Switch "Describe the element" to "Name the element" throughout the records below, and write the records out again with nothing else changed.

DATA =
━━━━━━━━

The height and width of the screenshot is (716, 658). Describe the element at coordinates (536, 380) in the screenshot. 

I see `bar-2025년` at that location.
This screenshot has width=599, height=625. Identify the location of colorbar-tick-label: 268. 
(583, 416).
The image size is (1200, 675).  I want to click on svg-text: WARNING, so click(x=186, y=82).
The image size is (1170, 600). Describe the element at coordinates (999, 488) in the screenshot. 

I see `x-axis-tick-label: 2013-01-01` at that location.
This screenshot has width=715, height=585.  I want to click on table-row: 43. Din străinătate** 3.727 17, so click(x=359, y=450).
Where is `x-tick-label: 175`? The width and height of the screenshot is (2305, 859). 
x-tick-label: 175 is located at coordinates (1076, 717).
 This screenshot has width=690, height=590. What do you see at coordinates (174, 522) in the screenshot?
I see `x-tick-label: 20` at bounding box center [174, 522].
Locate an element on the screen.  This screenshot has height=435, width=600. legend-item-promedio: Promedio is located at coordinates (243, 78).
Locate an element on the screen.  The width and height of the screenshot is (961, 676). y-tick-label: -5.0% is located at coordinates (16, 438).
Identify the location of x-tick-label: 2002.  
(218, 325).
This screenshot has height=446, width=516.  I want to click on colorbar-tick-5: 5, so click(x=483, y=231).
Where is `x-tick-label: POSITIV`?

━━━━━━━━

TASK ANSWER =
The height and width of the screenshot is (716, 658). Name the element at coordinates (536, 380) in the screenshot. 

I see `bar-2025년` at that location.
This screenshot has width=599, height=625. Identify the location of colorbar-tick-label: 268. 
(583, 416).
The image size is (1200, 675).  I want to click on svg-text: WARNING, so click(x=186, y=82).
The image size is (1170, 600). Name the element at coordinates (999, 488) in the screenshot. 

I see `x-axis-tick-label: 2013-01-01` at that location.
This screenshot has width=715, height=585.  I want to click on table-row: 43. Din străinătate** 3.727 17, so click(x=359, y=450).
Where is `x-tick-label: 175`? The width and height of the screenshot is (2305, 859). 
x-tick-label: 175 is located at coordinates (1076, 717).
 This screenshot has width=690, height=590. What do you see at coordinates (174, 522) in the screenshot?
I see `x-tick-label: 20` at bounding box center [174, 522].
Locate an element on the screen.  This screenshot has height=435, width=600. legend-item-promedio: Promedio is located at coordinates (243, 78).
Locate an element on the screen.  The width and height of the screenshot is (961, 676). y-tick-label: -5.0% is located at coordinates (16, 438).
Identify the location of x-tick-label: 2002.  
(218, 325).
This screenshot has height=446, width=516.  I want to click on colorbar-tick-5: 5, so click(x=483, y=231).
Where is `x-tick-label: POSITIV`?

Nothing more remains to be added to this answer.